- _DATA PROVIDED_:
════════════════════

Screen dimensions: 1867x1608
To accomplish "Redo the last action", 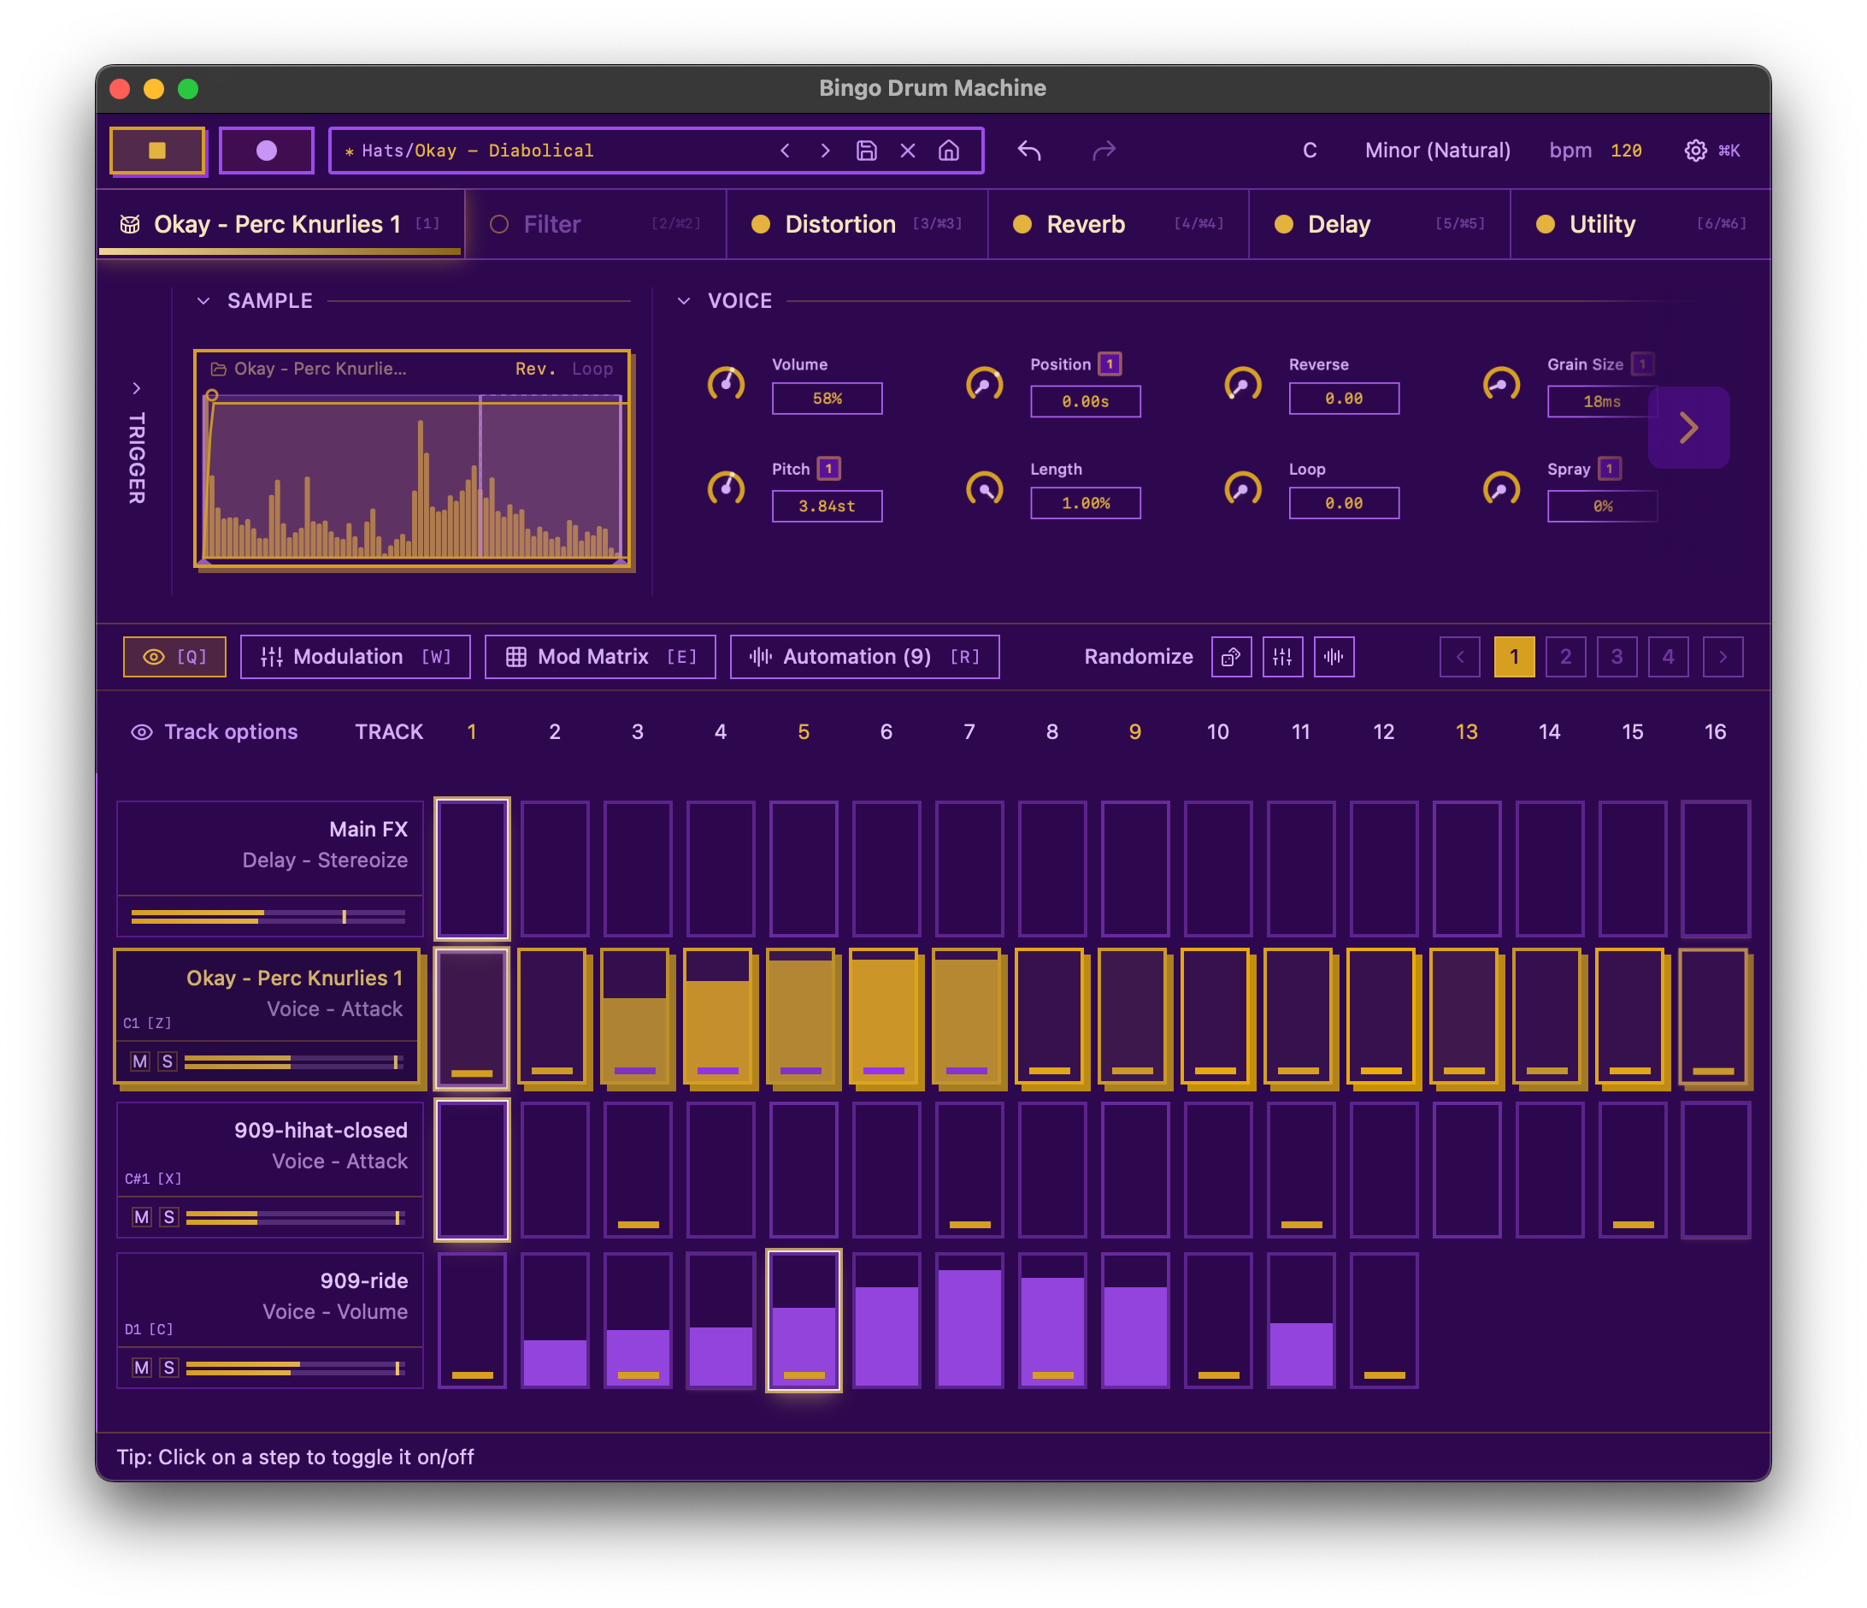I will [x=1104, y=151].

════════════════════

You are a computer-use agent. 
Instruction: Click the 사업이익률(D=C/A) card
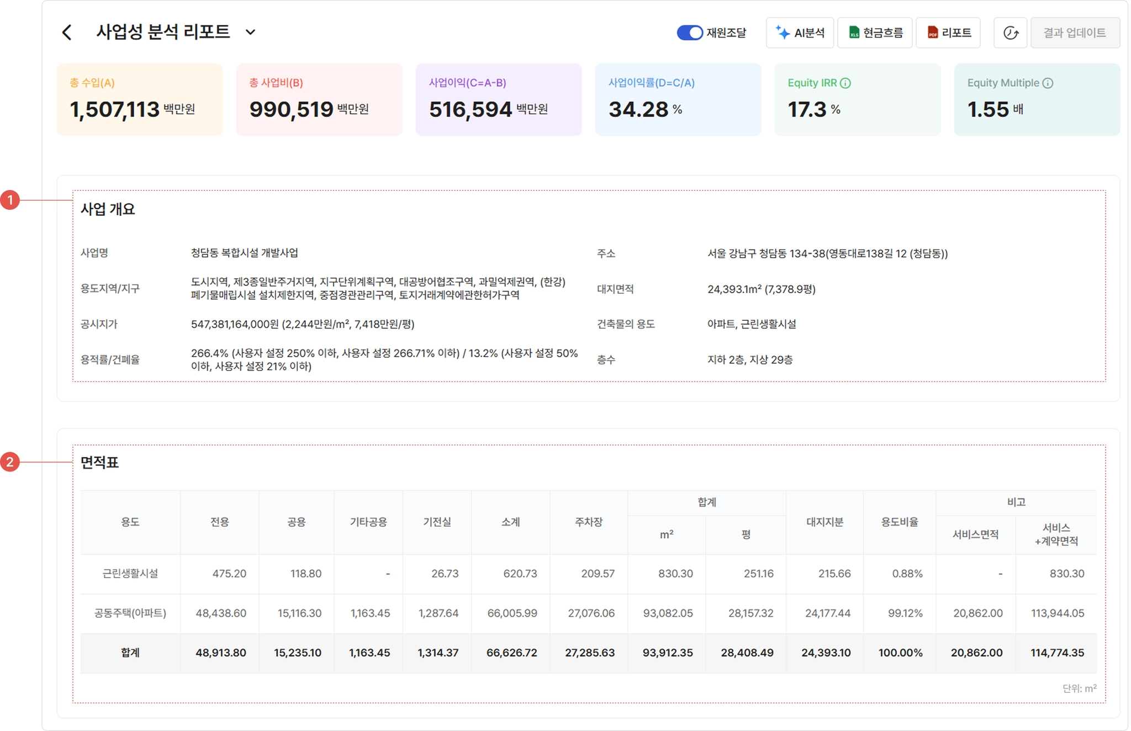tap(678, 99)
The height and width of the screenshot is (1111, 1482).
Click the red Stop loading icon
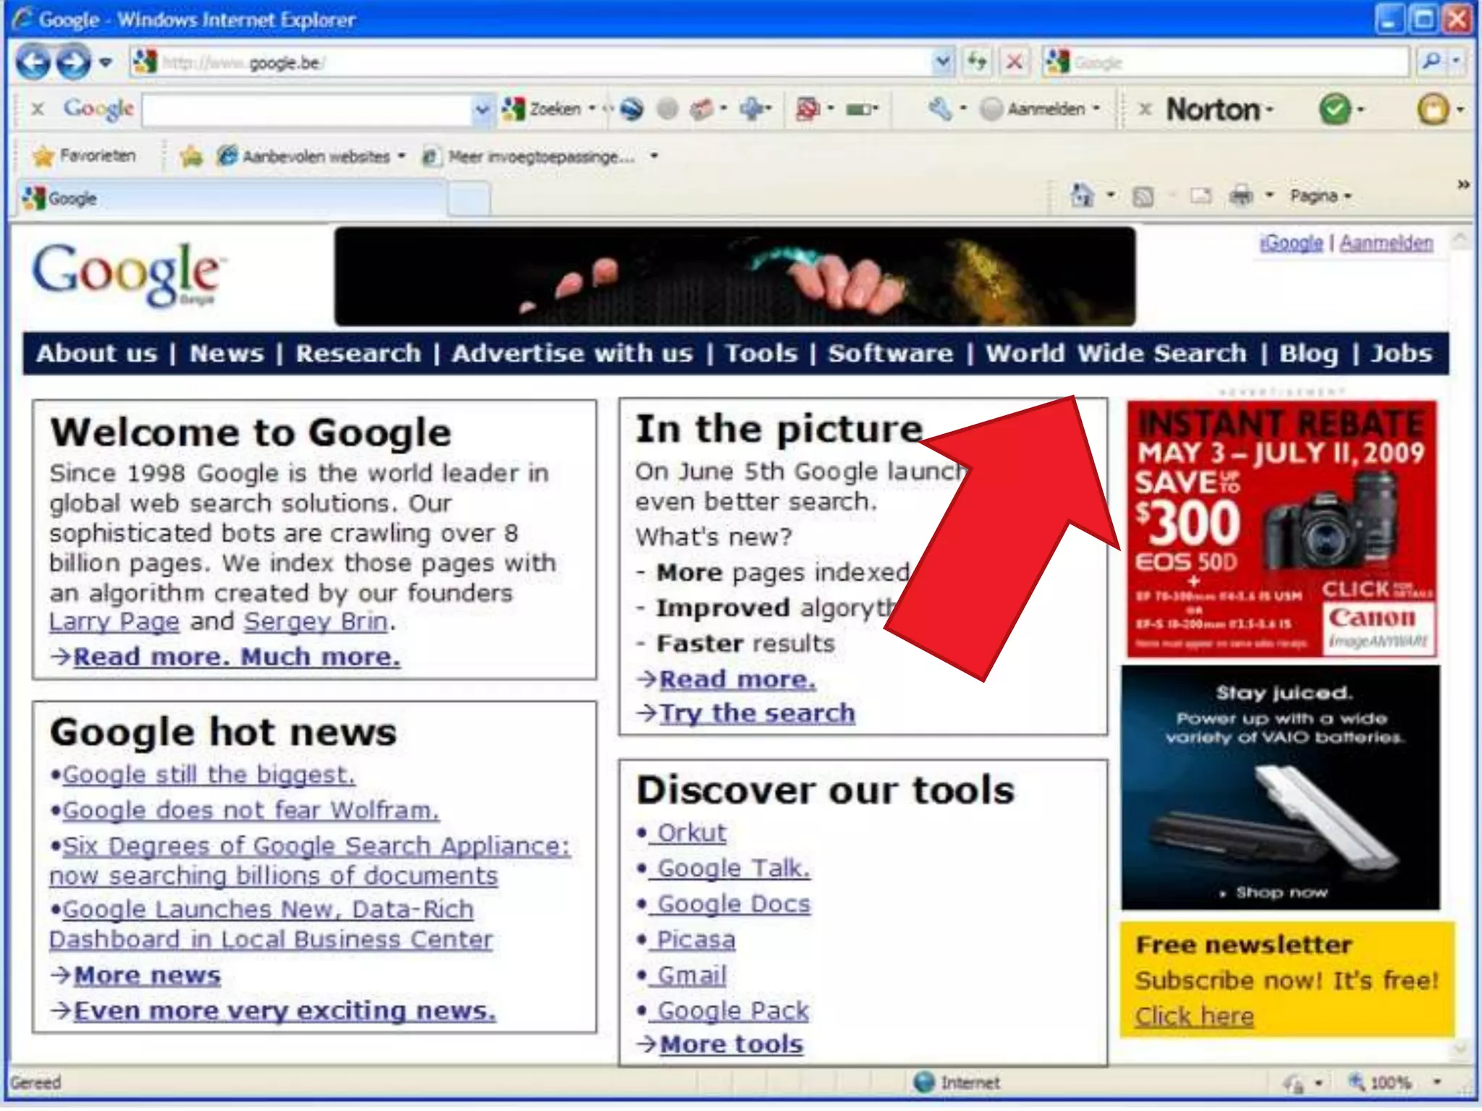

════════════════════

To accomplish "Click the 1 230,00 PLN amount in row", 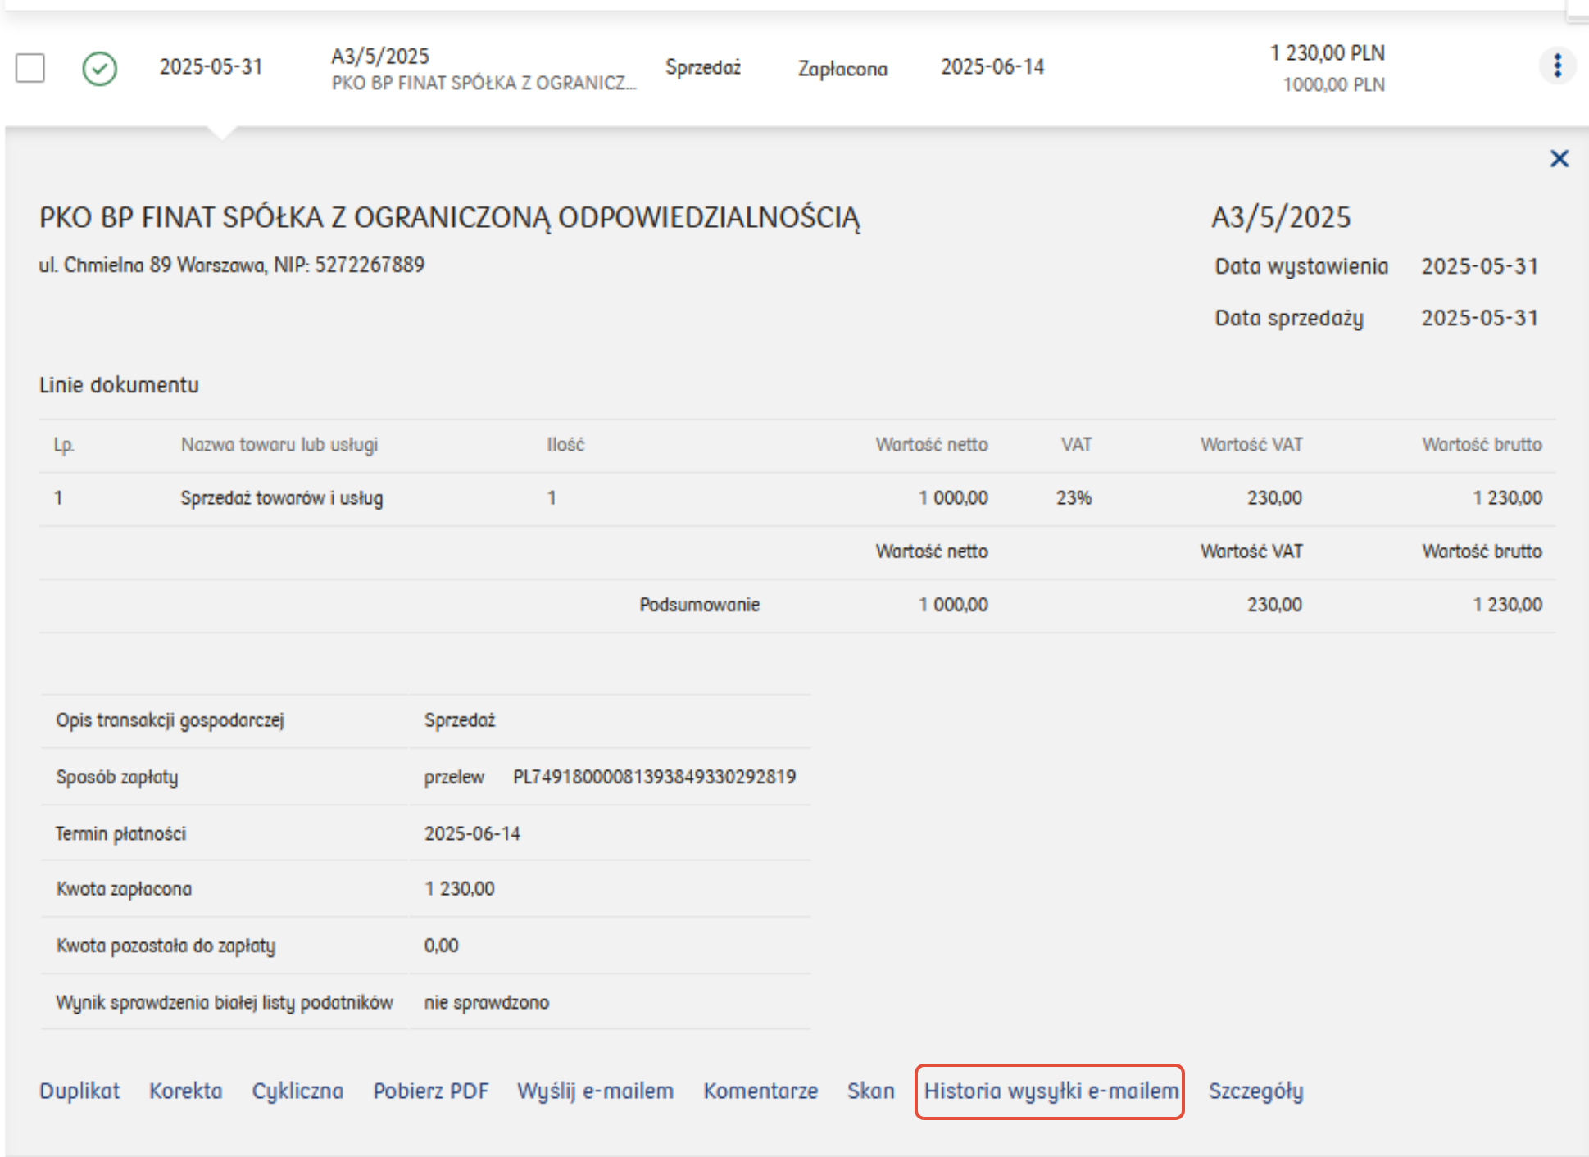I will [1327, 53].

════════════════════

- _DESCRIPTION OF THE TASK_: "You are a computer-use agent." marks the first line to copy, and "Click the red Stop loading icon" marks the last. Repeat that stretch above exactly, with no pictures.

- _FINISHED EXERCISE_:
You are a computer-use agent. 
Instruction: Click the 사업이익률(D=C/A) card
tap(678, 99)
The height and width of the screenshot is (1111, 1482).
Click the red Stop loading icon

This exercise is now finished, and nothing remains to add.